Restate, word for word, the lines from the opening line of the data through the line containing "888-419-3456 (630, 2043)", both included, and nothing else.

**DATA SUPPLIED**
—————
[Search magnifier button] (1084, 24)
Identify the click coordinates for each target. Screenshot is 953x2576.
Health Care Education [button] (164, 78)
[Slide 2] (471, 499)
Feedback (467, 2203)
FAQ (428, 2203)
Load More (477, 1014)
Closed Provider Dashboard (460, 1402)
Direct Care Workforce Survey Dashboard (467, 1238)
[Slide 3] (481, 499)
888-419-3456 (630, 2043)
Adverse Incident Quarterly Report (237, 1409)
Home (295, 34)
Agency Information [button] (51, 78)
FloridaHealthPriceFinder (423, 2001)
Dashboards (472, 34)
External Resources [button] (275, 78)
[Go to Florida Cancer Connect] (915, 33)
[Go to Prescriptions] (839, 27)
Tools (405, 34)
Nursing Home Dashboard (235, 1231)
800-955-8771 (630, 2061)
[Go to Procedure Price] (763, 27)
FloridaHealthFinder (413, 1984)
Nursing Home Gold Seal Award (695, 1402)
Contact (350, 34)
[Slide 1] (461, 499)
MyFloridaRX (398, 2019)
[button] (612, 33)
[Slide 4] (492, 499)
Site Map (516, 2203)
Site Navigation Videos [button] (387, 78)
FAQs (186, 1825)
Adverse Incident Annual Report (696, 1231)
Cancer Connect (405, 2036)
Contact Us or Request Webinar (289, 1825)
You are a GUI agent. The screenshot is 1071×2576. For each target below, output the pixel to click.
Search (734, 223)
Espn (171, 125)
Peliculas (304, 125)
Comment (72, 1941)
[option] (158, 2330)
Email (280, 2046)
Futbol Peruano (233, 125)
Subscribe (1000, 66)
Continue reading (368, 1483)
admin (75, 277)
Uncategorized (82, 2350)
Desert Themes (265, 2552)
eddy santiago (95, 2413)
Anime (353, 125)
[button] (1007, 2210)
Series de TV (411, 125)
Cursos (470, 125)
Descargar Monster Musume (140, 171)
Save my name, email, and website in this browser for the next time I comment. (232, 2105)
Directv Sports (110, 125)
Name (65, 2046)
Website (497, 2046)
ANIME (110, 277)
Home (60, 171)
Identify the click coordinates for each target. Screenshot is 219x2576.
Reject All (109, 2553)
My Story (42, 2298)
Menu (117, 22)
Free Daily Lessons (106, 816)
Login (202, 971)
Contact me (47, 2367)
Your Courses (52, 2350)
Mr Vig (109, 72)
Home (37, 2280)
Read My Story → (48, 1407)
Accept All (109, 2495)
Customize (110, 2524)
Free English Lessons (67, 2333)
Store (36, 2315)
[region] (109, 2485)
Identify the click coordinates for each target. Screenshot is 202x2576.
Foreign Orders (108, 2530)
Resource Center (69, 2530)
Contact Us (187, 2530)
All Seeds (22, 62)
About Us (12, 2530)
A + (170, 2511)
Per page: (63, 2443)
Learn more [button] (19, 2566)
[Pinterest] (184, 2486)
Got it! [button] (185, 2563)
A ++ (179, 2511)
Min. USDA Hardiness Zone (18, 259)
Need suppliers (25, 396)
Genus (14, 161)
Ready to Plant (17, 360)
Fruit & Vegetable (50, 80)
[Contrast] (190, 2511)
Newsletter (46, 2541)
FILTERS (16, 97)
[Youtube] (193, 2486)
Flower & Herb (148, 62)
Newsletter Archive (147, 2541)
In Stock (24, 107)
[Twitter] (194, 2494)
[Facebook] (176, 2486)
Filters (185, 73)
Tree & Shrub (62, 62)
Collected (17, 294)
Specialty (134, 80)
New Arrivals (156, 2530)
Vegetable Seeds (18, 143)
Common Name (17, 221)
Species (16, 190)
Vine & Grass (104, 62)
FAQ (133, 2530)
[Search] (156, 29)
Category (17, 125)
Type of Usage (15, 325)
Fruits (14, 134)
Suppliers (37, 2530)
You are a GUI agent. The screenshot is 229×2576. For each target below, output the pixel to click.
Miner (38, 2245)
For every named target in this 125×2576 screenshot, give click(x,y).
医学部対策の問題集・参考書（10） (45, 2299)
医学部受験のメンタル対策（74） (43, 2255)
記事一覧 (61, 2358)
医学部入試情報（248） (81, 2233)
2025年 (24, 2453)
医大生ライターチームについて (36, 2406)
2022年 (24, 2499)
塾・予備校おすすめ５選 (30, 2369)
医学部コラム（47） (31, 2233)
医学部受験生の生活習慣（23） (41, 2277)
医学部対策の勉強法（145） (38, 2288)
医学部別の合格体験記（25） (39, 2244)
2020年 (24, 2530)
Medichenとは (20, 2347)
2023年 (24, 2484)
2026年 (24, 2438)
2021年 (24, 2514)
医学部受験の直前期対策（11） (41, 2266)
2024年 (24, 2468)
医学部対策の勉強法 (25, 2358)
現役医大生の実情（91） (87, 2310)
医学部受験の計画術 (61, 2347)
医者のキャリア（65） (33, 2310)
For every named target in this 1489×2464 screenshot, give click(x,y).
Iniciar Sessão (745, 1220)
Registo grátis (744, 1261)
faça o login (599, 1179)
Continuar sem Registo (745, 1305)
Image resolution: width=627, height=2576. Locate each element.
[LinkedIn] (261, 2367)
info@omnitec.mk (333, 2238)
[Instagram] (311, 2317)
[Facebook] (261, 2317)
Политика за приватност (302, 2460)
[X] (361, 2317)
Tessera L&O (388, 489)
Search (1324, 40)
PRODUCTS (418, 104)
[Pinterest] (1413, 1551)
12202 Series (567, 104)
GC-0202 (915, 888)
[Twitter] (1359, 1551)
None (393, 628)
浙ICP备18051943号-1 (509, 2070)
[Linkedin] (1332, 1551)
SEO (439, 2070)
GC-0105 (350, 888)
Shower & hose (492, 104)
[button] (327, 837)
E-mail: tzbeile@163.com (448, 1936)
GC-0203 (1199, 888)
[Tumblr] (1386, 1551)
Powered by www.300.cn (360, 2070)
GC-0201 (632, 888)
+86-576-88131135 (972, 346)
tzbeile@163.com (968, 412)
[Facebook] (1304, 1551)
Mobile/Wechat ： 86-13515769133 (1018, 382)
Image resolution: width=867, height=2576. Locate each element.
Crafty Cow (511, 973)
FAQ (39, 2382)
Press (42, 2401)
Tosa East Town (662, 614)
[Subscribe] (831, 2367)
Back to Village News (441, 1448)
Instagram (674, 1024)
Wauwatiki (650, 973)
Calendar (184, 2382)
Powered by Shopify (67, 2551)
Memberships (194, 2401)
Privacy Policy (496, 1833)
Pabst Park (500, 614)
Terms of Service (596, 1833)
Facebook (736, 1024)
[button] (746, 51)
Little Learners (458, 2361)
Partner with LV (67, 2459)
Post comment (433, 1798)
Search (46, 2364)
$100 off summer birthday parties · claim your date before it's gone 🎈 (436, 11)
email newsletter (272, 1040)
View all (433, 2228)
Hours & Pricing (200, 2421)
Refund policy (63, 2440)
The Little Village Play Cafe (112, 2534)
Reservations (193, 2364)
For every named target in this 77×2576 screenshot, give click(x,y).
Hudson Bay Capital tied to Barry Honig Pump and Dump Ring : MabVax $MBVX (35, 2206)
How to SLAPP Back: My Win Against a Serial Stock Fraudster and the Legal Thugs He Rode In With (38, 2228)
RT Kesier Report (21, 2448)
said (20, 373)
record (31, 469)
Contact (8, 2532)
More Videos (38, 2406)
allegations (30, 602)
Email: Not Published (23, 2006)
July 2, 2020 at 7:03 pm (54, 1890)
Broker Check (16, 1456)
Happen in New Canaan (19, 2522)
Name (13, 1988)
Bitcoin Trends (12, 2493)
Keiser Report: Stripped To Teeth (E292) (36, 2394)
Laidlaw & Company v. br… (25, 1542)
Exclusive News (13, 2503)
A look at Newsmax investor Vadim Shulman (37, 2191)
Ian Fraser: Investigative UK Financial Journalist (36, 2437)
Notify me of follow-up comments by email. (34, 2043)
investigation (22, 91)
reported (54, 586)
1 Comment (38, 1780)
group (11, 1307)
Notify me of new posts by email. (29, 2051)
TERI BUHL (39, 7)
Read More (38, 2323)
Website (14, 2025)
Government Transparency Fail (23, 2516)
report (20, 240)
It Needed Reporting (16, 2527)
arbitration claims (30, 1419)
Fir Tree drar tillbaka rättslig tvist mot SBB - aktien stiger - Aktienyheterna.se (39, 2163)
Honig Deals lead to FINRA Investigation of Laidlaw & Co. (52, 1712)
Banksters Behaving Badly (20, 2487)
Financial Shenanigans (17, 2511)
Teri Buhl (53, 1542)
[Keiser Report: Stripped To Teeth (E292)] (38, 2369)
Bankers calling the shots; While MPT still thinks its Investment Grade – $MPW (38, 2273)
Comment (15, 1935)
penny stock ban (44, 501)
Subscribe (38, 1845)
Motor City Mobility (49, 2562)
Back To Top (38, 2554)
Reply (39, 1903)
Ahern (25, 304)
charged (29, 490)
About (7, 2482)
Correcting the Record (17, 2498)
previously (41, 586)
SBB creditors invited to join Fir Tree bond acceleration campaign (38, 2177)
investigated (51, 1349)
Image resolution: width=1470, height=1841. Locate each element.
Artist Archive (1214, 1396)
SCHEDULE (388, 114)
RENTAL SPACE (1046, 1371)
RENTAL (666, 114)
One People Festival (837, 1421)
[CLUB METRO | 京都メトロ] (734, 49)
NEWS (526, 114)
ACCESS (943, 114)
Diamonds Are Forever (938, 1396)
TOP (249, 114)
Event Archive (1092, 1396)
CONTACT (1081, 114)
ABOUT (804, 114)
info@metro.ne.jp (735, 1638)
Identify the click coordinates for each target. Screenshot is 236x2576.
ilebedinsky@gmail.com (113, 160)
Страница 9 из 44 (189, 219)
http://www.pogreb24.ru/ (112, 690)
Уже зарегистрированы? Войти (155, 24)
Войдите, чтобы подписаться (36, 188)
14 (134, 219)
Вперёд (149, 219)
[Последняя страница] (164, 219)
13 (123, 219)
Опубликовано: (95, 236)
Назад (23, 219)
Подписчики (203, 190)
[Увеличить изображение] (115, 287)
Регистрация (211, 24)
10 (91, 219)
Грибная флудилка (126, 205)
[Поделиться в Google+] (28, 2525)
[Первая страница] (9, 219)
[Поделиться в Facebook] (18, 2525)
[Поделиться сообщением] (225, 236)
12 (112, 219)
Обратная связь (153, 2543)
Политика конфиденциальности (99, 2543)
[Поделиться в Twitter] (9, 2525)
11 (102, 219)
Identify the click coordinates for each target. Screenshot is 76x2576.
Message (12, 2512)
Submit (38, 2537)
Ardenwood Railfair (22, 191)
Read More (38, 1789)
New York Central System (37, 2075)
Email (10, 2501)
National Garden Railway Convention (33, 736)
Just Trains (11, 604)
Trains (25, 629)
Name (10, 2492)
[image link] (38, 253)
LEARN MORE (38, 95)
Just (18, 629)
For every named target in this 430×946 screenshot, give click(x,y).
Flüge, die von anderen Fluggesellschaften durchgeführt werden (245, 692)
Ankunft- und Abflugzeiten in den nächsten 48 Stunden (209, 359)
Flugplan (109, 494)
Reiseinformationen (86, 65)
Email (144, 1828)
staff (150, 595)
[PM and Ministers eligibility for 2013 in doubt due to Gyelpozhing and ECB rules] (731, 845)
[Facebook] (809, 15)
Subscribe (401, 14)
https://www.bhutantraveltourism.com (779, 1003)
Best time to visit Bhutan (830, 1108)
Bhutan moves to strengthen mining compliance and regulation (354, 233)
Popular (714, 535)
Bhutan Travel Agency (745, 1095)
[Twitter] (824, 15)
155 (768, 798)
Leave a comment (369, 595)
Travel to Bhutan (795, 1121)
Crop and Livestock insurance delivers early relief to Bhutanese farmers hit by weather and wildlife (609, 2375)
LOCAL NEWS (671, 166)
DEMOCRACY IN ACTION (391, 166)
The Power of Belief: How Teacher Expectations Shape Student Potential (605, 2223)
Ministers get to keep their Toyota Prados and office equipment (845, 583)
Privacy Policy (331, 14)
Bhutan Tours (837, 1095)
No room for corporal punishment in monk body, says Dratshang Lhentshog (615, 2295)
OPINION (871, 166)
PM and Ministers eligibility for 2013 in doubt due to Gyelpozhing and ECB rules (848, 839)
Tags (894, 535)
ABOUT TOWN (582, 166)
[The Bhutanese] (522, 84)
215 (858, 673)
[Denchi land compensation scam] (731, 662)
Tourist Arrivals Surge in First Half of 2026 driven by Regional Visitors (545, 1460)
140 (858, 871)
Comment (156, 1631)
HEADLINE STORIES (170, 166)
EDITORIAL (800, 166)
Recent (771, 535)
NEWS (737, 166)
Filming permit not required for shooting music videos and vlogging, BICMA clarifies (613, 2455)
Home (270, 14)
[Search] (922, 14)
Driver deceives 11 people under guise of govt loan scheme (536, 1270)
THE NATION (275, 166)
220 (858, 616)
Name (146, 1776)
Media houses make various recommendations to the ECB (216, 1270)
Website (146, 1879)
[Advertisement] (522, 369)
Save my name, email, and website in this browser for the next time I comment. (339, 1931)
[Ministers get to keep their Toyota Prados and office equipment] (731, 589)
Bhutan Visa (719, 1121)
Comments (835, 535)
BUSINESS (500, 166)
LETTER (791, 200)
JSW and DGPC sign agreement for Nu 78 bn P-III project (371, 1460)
—————
**ANSWER AREA**
[Search magnifier button] (1084, 24)
Identify the click coordinates for each target. Screenshot is 953x2576.
Health Care Education [button] (164, 78)
[Slide 2] (471, 499)
Feedback (467, 2203)
FAQ (428, 2203)
Load More (477, 1014)
Closed Provider Dashboard (460, 1402)
Direct Care Workforce Survey Dashboard (467, 1238)
[Slide 3] (481, 499)
888-419-3456 (630, 2043)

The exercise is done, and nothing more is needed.